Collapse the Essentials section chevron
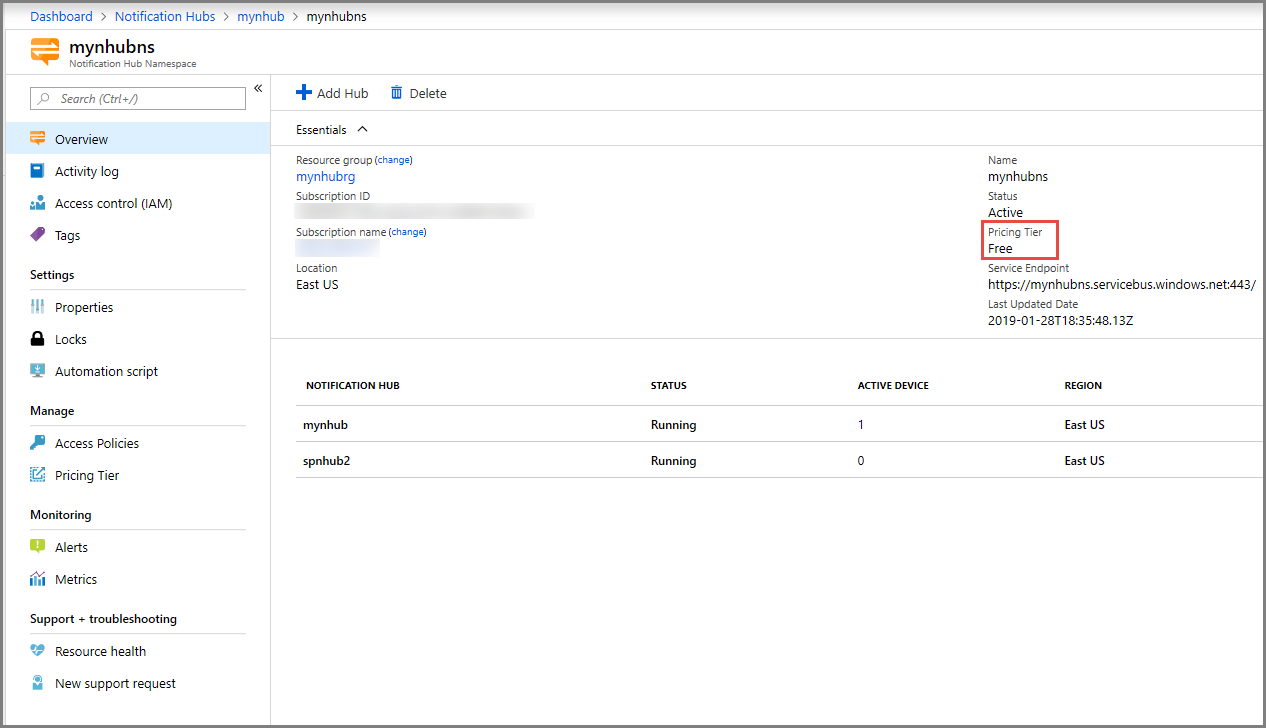Screen dimensions: 1266x728 362,129
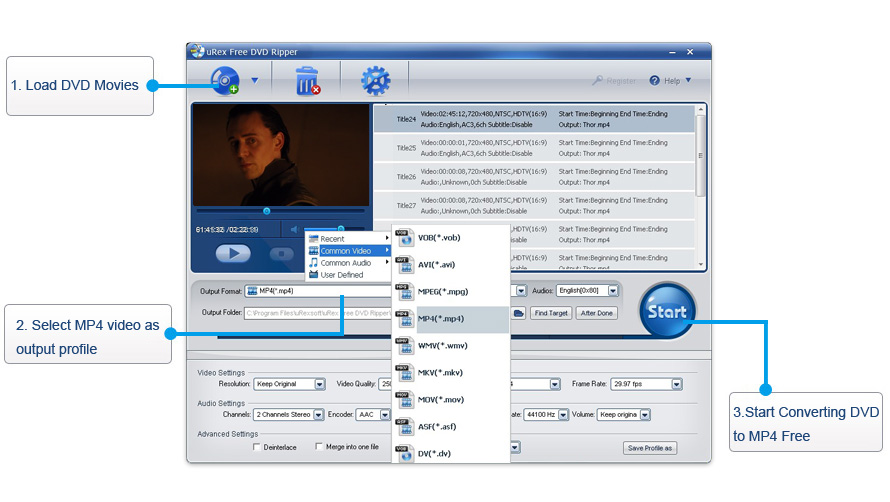Viewport: 890px width, 502px height.
Task: Click the Save Profile as button
Action: (650, 447)
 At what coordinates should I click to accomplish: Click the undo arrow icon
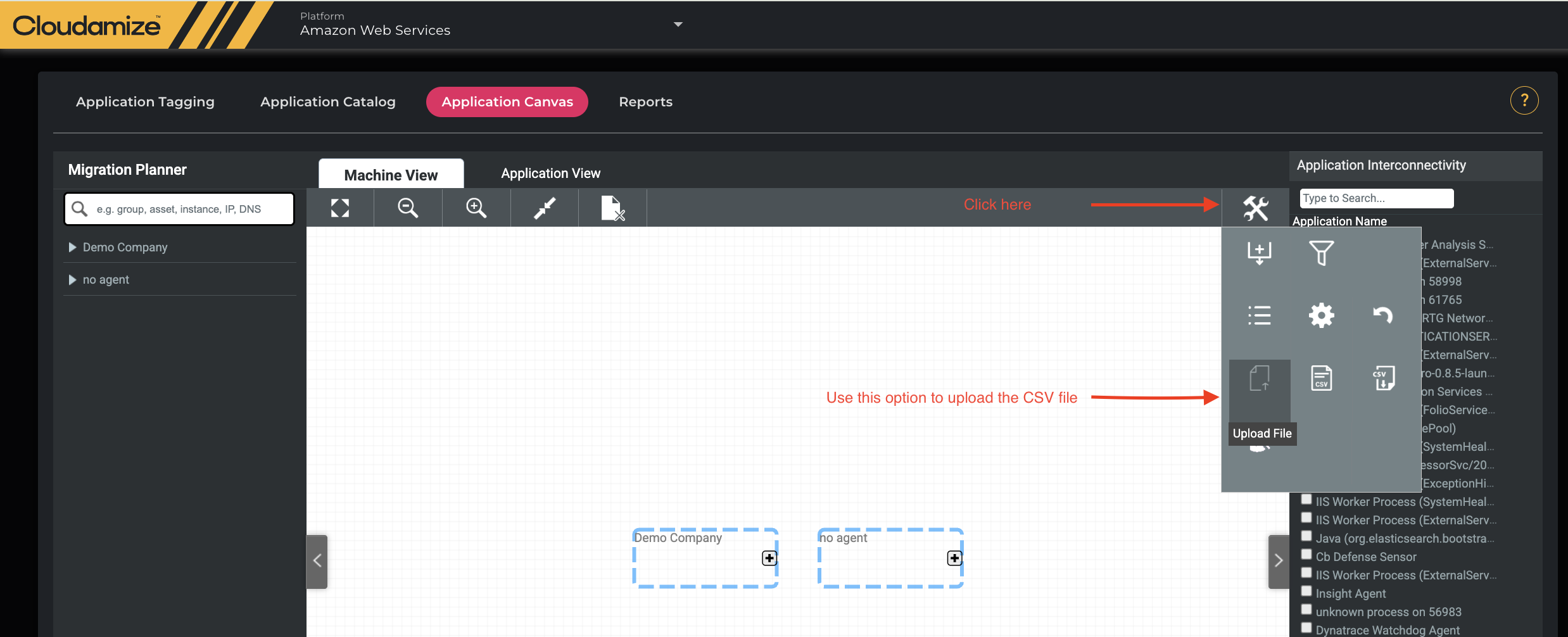[x=1382, y=315]

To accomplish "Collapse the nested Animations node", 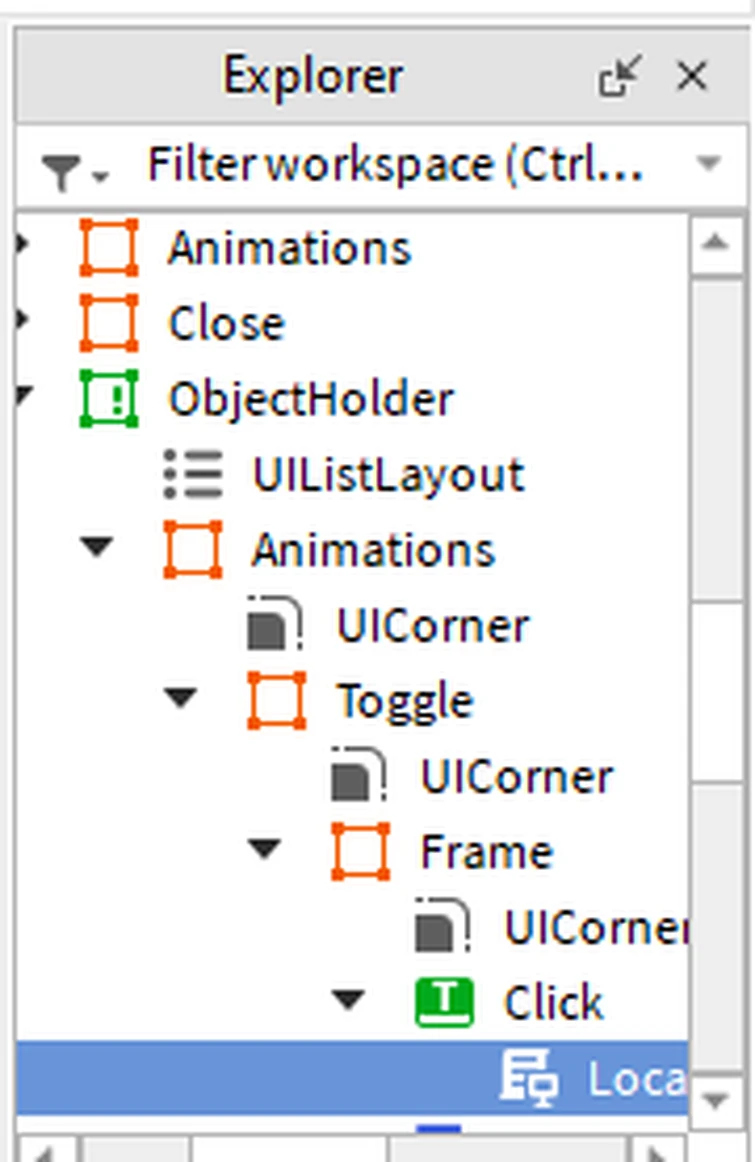I will (x=97, y=548).
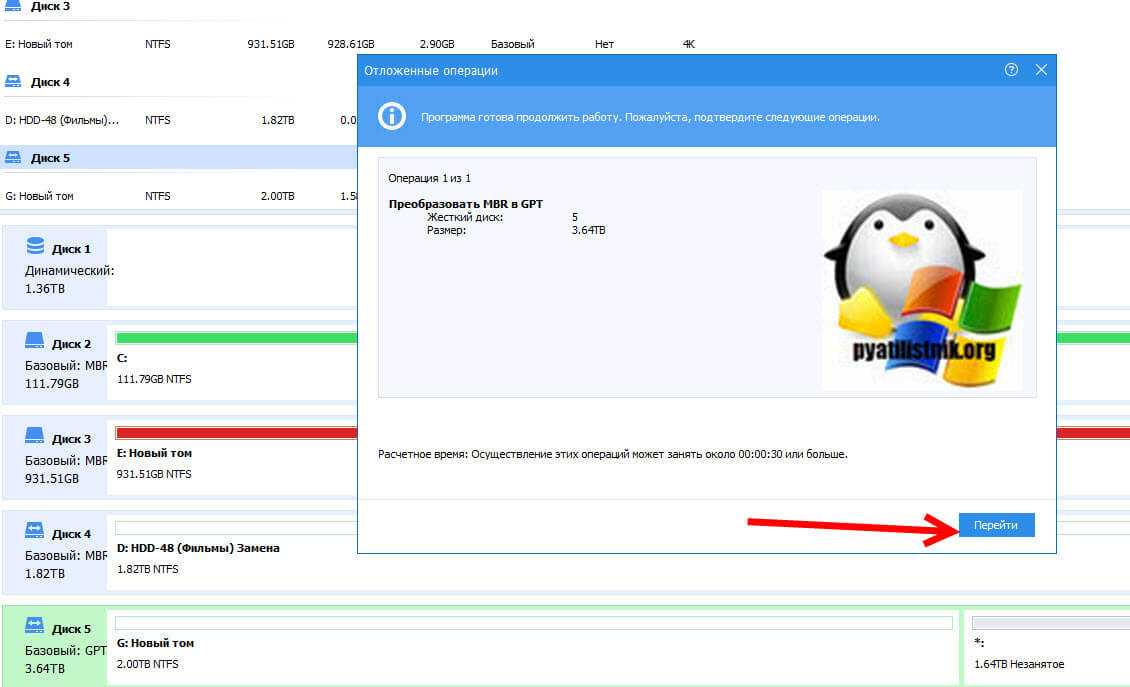Select the Диск 1 dynamic disk icon
1130x687 pixels.
pos(36,246)
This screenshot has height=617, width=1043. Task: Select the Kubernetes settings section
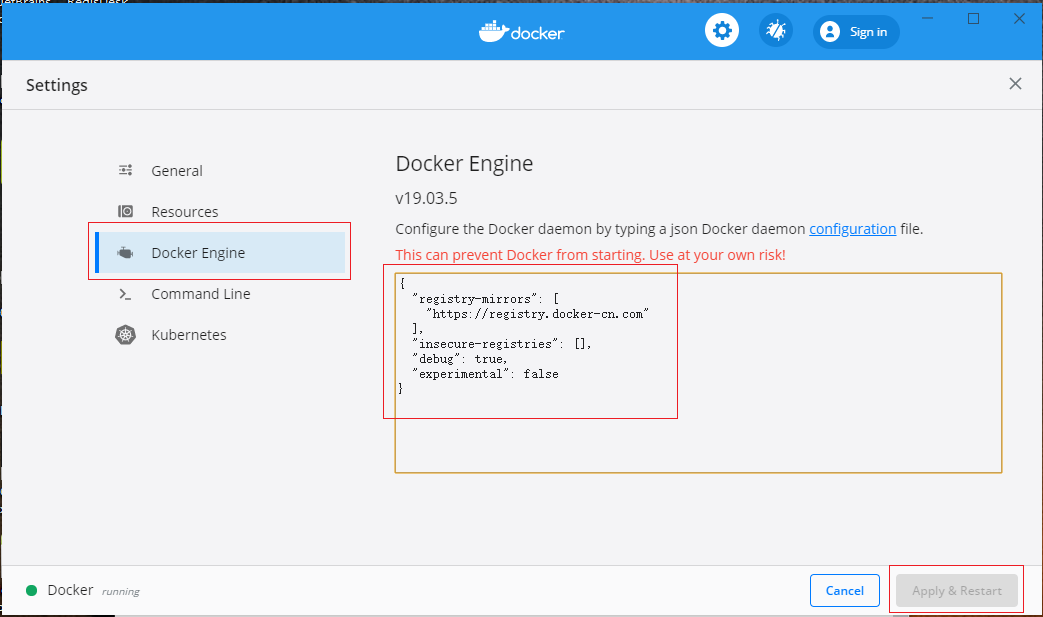(189, 335)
-*-*-
What you will do> Take the lines from the one that contains "This screenshot has" through the last line of the material above and reproduce them exactly, leaving out any pictures.

Solved exercise>
This screenshot has height=617, width=1043. Task: Select the Kubernetes settings section
(189, 335)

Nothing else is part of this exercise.